Decide whether each statement below agrees with the passage on the fire at the LNG plant. For each one, answer yes or no and quote the words of the passage that decide it. 1. Pritchard had carried installation floater insurance with St. Paul since 1954. 2. The fire broke out after the contract's performance tests had been completed. 3. Reliance paid PGW's claim for the full amount of the loss.

━━ Selected passage

Those facts which are not subject to dispute may be summarized as follows: At some time prior to May of 1966, PGW decided to build an LNG plant at its facility located at 3100 East Venango Street, Philadelphia. Bids were invited, and Pritchard was selected as the general contractor. Among the provisions of the construction contract was a requirement that Pritchard procure installation floater insurance coverage, naming PGW as an insured. 1 Pritchard had carried such insurance with St. Paul continuously since 1954; the policy provided for inclusion of new construction projects such as the PGW LNG plant within its coverage, subject only to Pritchard reporting the costs of the improvements it had contracted to make to St. Paul for purposes of premium computation. Construction of the plant began, and by the *782 summer of 1969 had progressed to the stage at which the pressure and mechanical tests mandated by the contract could be conducted. The date of initial operation was August 13, 1969. On October 24, 1969, prior to the commencement of the performance tests called for by the contract, a fire occurred in the LNG plant, causing a loss alleged to total $428,002.55.

PGW notified St. Paul of the loss; St. Paul, however, refused payment, asserting that the coverage under the installation floater policy issued to Pritchard had terminated prior to the occurrence of the fire. PGW subsequently filed a claim with Reliance under an excess policy of insurance issued to PGW, and the claim was paid, less the $100,000.00 deductible in the policy. PGW and Reliance thereafter instituted the present action in this Court against St. Paul and Pritchard, averring that St. Paul wrongfully denied coverage under the installation floater policy, and should have responded to the full extent of the loss, or, in the alternative, that Pritchard was in breach of its contractual obligation to procure such insurance coverage, and was therefore liable for the entire loss, if in fact the St. Paul policy was not in force at the time of the fire.

After a pretrial conference attended by the parties, the Court issued an Order dated July 24, 1973, directing that they embark upon an initial round of discovery limited to the sole issue of the insurance coverage, if any, which existed at the time of the fire. 2 At the conclusion of this phase of discovery plaintiffs filed their motions for summary judgment against St. Paul on the issue of the coverage of the installation floater policy and against Pritchard on the issue of breach of its contractual obligation to procure such insurance. Pritchard joined in the motion against St. Paul.

Oral argument was heard, and extensive memoranda, depositions, and exhibits were filed. After consideration of all of these materials, we have concluded that the legal principles which govern the grant or denial of summary judgment dictate refusal of the motion at this stage of the litigation because of the existence of material factual disputes.

━━━━
━━ Provided material

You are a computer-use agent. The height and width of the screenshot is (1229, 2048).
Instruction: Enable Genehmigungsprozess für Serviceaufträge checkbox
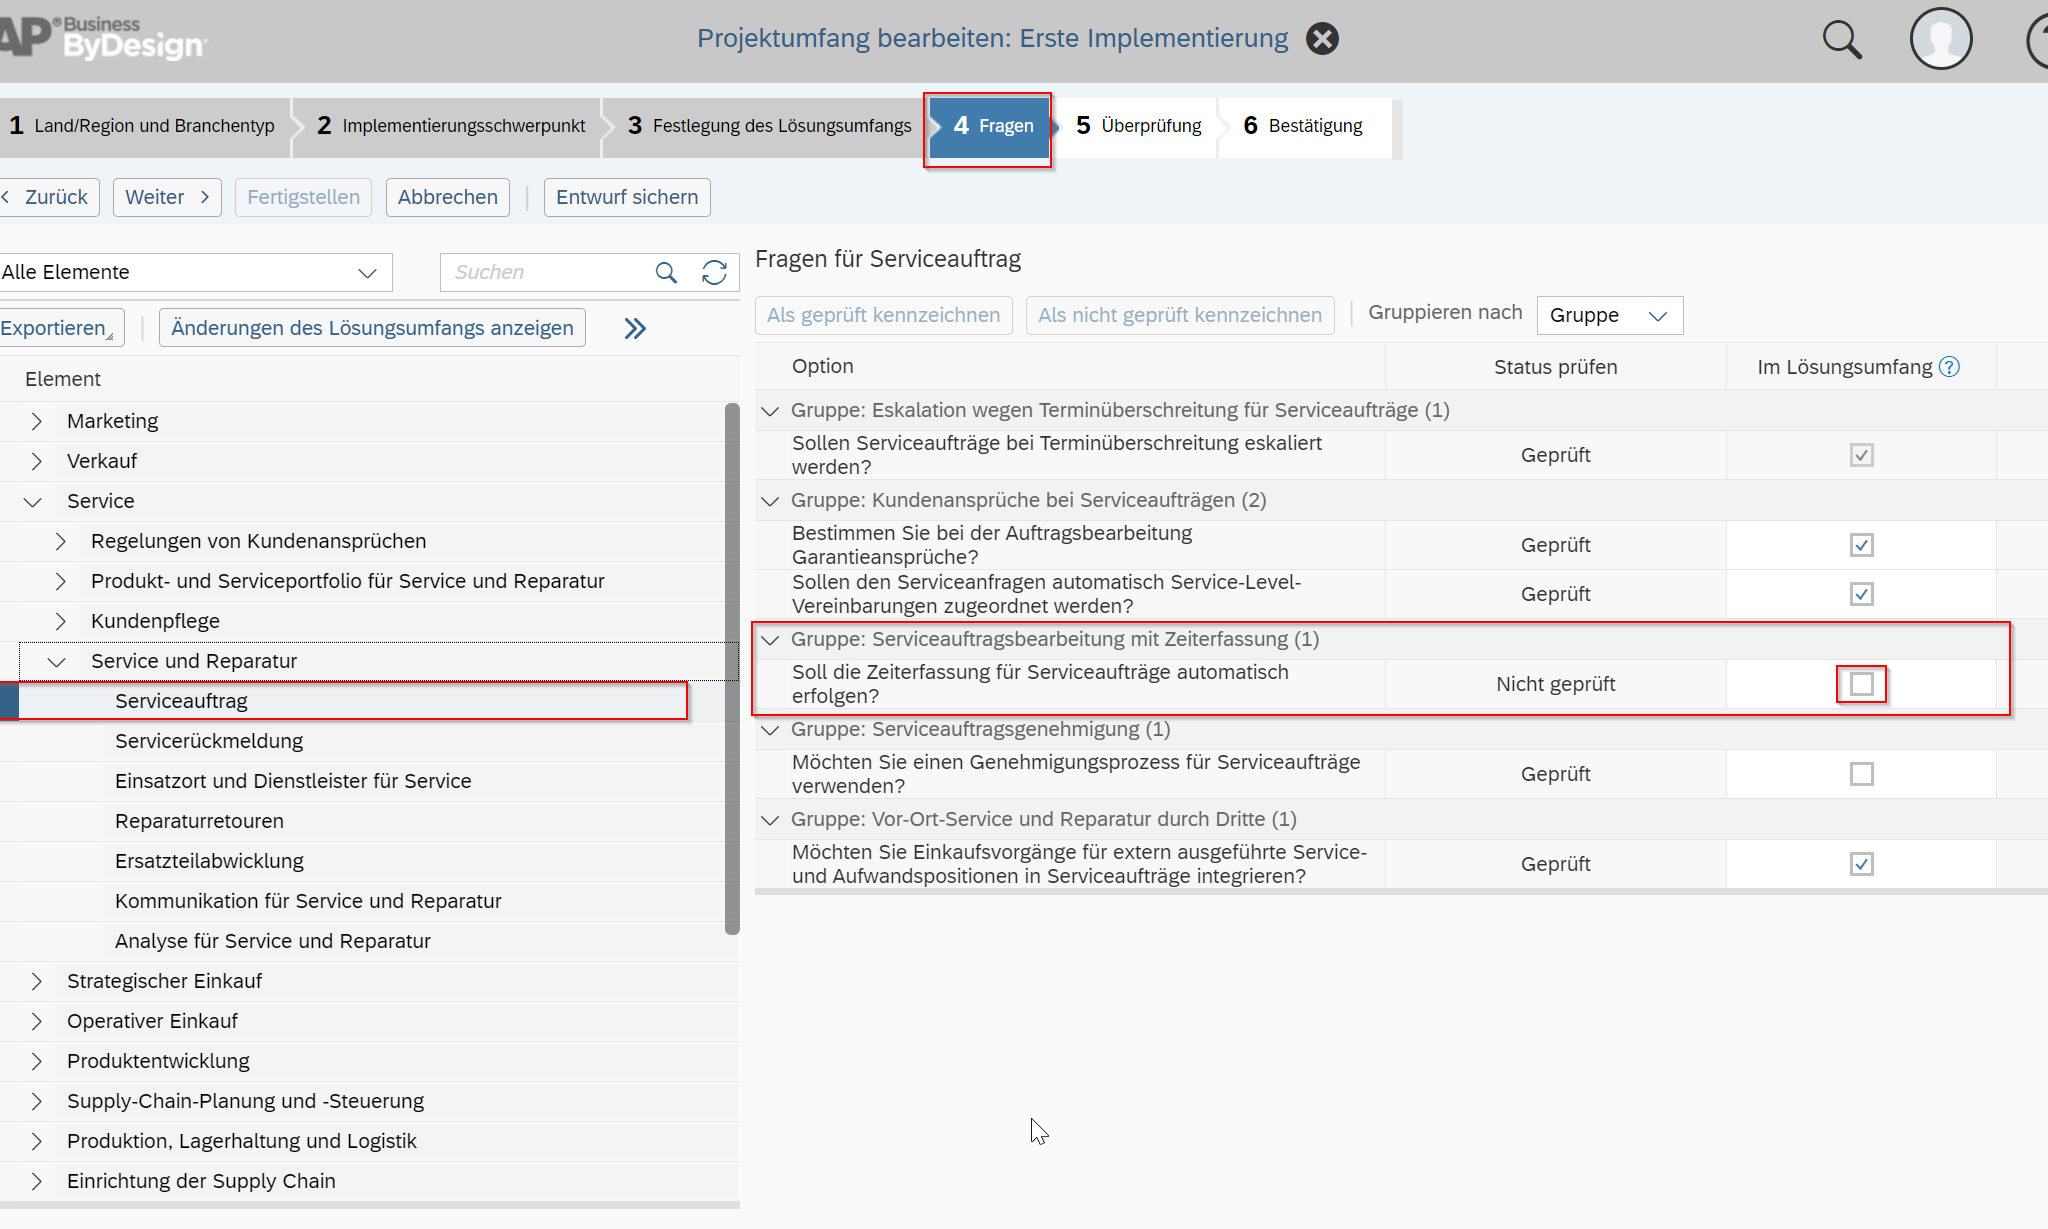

━━━━

*Result of this exercise*
1. Yes: "Pritchard had carried such insurance with St. Paul continuously since 1954"
2. No: "prior to the commencement of the performance tests called for by the contract, a fire occurred in the LNG plant"
3. No: "the claim was paid, less the $100,000.00 deductible in the policy"